- Genre: Horror
- Written by: Nuhash Humayun
- Directed by: Nuhash Humayun
- Starring: See below
- Country of origin: Bangladesh
- Original language: Bengali
- No. of seasons: 2
- No. of episodes: 8

Production
- Executive producers: Rimon Hussain Khan Abrar Jahin Rafee
- Producer: Redoan Rony
- Production location: Dhaka
- Cinematography: Tahsin Rahman
- Editor: Fuad Shourav
- Running time: 24–31 mins
- Production company: Chorki

Original release
- Network: Chorki
- Release: 7 April 2022

= Pett Kata Shaw =

2022 Bangladeshi horror web series

Pett Kata Shaw is a 2022 Bangladeshi horror web series written and directed by Nuhash Humayun. The series was released on online video-on-demand platform Chorki. Sohail Mondal, Shirin Akter Shila, Afzal Hossain, Chanchal Chowdhury, Pritom Hasan and Novera Rahman acted in the lead roles. The series presents modern retellings of traditional Bengali folktales passed down from generation to generation.
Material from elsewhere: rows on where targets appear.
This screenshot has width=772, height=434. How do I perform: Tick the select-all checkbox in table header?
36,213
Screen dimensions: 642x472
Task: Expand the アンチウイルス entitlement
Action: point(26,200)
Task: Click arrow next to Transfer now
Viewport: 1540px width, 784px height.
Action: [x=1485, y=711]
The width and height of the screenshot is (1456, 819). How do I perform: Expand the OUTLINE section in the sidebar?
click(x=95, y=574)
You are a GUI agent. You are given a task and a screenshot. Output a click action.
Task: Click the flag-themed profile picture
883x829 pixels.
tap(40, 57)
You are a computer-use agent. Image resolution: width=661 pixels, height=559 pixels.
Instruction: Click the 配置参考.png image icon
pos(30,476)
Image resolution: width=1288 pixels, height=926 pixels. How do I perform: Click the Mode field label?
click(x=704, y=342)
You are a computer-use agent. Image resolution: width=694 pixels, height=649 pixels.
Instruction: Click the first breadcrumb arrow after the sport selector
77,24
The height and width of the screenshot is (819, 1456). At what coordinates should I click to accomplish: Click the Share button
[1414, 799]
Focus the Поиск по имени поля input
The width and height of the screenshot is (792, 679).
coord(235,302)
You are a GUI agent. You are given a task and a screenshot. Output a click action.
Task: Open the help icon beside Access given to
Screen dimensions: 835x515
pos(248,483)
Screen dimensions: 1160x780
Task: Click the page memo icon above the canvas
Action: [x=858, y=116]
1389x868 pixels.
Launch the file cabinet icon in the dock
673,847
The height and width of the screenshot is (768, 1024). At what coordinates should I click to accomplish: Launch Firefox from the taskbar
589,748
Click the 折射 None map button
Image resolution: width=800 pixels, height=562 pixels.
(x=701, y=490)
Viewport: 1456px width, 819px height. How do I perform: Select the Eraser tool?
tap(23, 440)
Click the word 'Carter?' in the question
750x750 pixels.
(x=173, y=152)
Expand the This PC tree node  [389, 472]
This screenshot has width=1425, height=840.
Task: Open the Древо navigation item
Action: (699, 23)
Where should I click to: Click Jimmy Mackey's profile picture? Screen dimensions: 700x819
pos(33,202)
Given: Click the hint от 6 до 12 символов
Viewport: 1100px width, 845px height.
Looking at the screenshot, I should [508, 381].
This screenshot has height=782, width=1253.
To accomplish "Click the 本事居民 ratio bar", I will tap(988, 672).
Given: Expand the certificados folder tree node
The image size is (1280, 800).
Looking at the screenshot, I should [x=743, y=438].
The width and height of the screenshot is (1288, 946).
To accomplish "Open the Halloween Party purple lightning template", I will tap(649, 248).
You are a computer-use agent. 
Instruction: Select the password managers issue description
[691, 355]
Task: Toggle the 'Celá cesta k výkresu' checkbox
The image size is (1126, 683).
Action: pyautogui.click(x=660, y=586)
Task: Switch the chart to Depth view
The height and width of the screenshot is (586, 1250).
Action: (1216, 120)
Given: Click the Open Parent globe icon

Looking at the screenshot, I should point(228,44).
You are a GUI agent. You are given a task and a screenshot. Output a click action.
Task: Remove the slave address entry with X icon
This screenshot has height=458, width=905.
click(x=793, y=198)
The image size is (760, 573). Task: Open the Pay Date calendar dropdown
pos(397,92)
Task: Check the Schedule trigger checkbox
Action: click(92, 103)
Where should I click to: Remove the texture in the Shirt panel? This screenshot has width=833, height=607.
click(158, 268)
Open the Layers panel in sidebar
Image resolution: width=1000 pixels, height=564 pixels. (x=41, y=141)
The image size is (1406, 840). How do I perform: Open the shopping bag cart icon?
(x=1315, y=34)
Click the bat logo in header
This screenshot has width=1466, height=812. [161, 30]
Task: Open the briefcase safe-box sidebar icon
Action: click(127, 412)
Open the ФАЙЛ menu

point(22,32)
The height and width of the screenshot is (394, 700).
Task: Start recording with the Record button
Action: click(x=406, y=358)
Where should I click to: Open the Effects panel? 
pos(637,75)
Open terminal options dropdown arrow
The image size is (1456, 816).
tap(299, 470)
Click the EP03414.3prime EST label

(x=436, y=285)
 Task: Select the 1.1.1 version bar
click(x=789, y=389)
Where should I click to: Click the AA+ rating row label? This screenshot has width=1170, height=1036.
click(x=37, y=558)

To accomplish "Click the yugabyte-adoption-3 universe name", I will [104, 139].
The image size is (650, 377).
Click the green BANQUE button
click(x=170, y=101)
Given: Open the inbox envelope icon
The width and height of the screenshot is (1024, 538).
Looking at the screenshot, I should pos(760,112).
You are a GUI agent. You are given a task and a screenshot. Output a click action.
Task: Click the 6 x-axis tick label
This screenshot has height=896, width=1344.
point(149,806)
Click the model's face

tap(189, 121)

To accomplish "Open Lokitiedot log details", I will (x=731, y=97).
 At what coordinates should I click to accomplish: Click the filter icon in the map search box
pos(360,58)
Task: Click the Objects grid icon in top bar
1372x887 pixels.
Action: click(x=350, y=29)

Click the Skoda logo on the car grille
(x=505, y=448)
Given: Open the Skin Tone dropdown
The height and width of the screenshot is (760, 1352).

It had its international premiere as part of the official selection at the International Film Festival Rotterdam in 2023.

==Cast==
- Shohel Mondol
- Shirin Akter Shila
- Ekram Khan Emu
- Durjoy Roy
- Witness Shahid
- Soumik Bose
- Afzal Hossain
- Chanchal Chowdhury
- Quazi Nawshaba Ahmed
- Khaled Ahmed Rumi
- Momo Ali
- Maymuna Islam Medha
- Mohana Hossain
- Rafayatullah Sohan
- Morshed Mishu
- Saida Taslima Hasan Nodi
- Pranay Dev Uchshas
- Taufiqul Iman
- Gitshree Chowdhury
- Pritam Hasan
- Masuda Khan
- Novera Rahman
- Nabil Nasser
- Abir
- Hussain
- Murtaza Zubair

==Episodes==

| No. in season | Title | Directed by | Written by | Original release date |
| 1 | "Ei Buildinge Meye Nishedh" | Nuhash Humayun | Nuhash Humayun | 7 April 2022 |
A lonely young man named Hassan cooks fish at home one night and discovers a mysterious visitor in his room. He realizes that a ghost has come home and killed his friend Shafayat. He decides to cook the fish and feed it quickly to avoid becoming the ghost's feast himself.
| 2 | "Mishti Kichu" | Nuhash Humayun | Nuhash Humayun | 14 April 2022 |
Mahmud, a sweet seller, is despondent. He encounters a night shopper who promises to fulfill one of his wishes in exchange for delightful sweets. At first, Mahmud is surprised to see each wish come true, but soon the sweet surprises turn to bitterness. He realizes that he must be cautious of the tricks of the mind.
| 3 | "Loke Bole" | Nuhash Humayun | Nuhash Humayun | 21 April 2022 |
A wandering couple arrives at a village, the origin of every Bengali superstition, each one stranger than the last. A particularly notable superstition is the story about going out with open hair after dusk.
| 4 | "Nishir Daak" | Nuhash Humayun | Nuhash Humayun | 28 April 2022 |
An NGO worker in Cox's Bazar encounters a mysterious tale of missing children. According to the story, the sea is responsible for the disappearance of these children, who are never found again.

==Reception==
Shah Nahian of The Business Standard criticised its first episode but praised the storytelling ability and music of the web series. Fatin Hamama from The Daily Star said, "All things considered, Pett Kata Shaw definitely did reinvent Bangladeshi horror, a genre that's been woefully under-explored until now".